**Exercise directions**
A verbatim copy of the full data, with no pictures, is the expected answer.

**Dataset content**
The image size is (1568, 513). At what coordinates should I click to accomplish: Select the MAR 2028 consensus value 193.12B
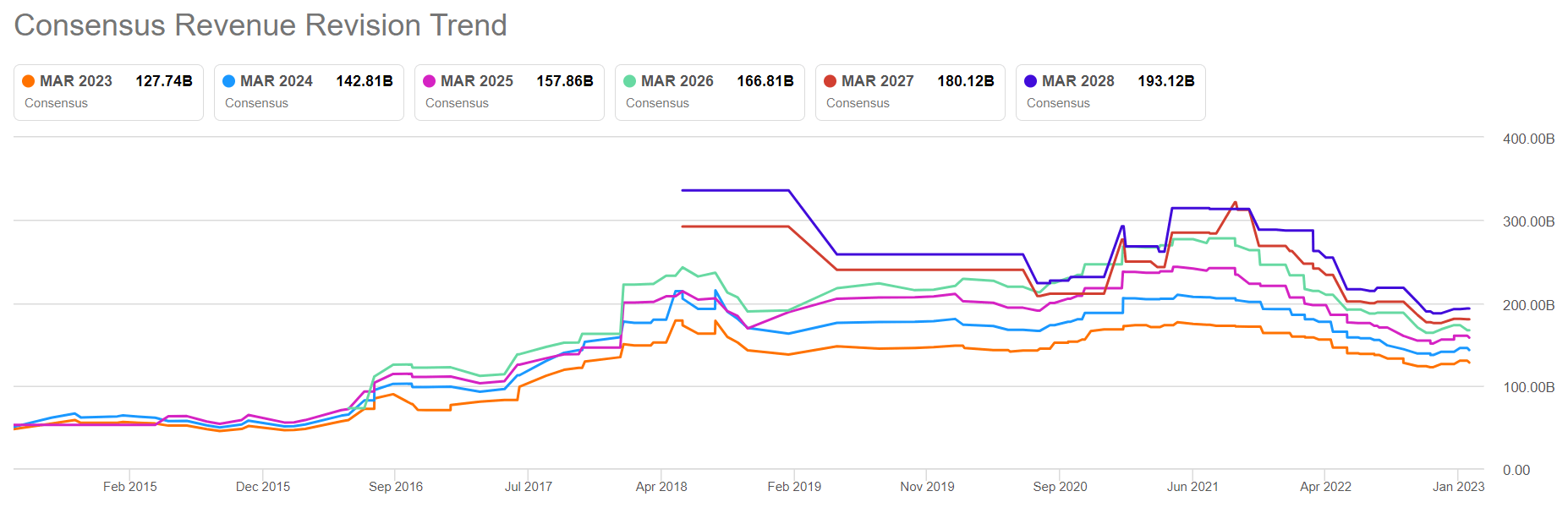click(1165, 81)
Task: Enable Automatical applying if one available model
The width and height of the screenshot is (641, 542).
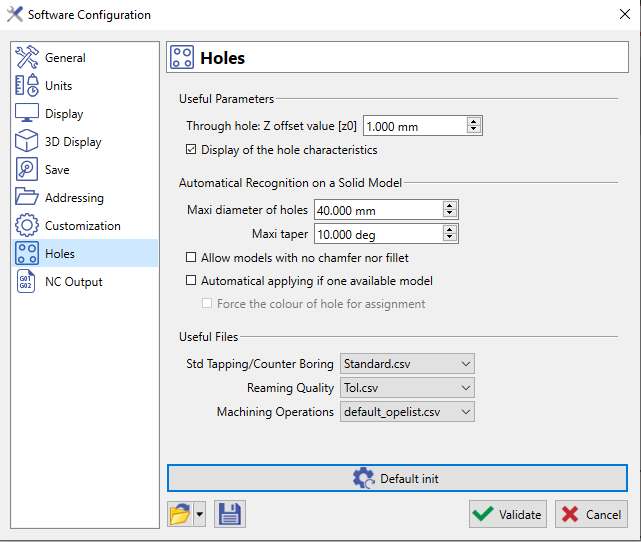Action: coord(192,281)
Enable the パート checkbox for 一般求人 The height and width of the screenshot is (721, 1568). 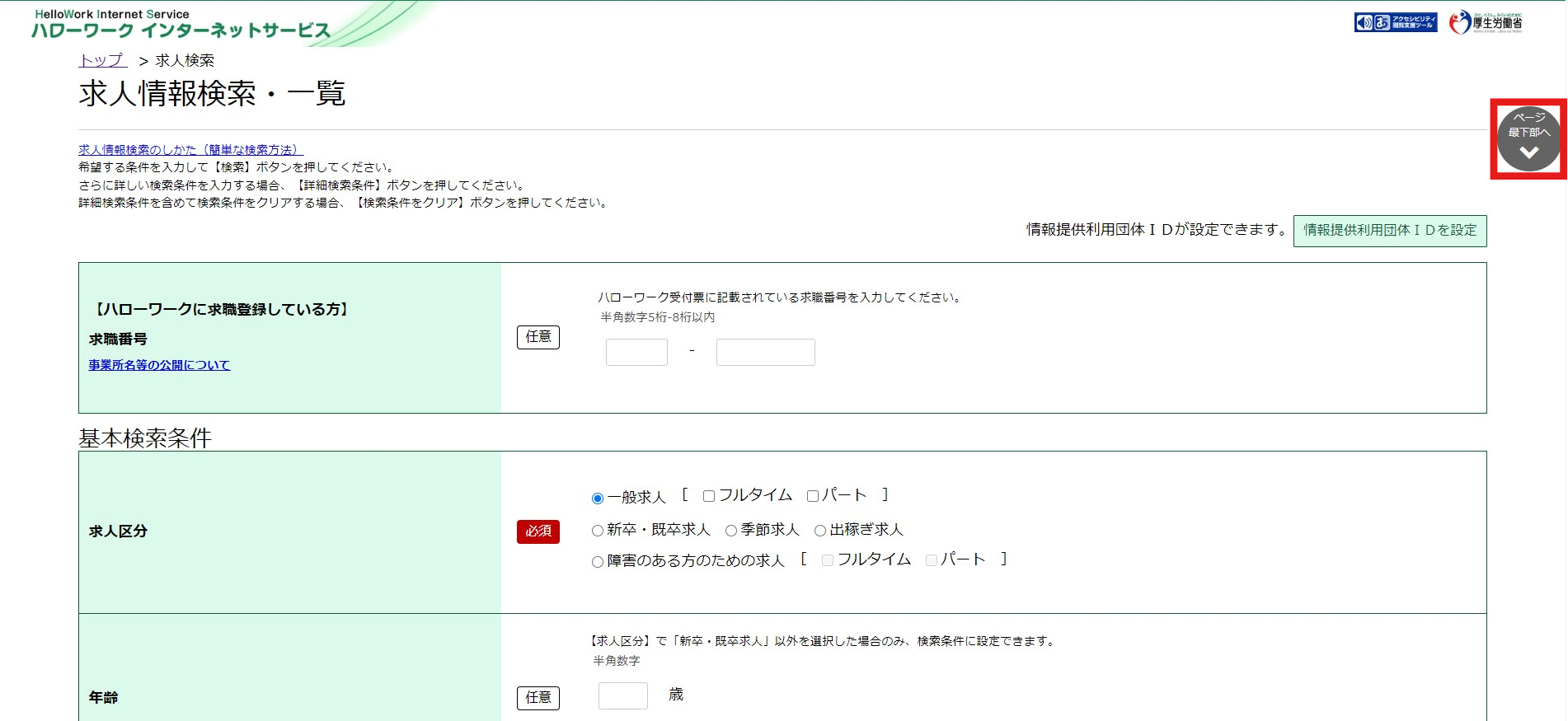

**Response to this exercise**
The image size is (1568, 513). At what coordinates should I click to accomplish: Select the MAR 2028 consensus value 193.12B
click(1165, 81)
Task: Enable Automatical applying if one available model
The width and height of the screenshot is (641, 542).
Action: coord(192,281)
Enable the パート checkbox for 一般求人 The height and width of the screenshot is (721, 1568). 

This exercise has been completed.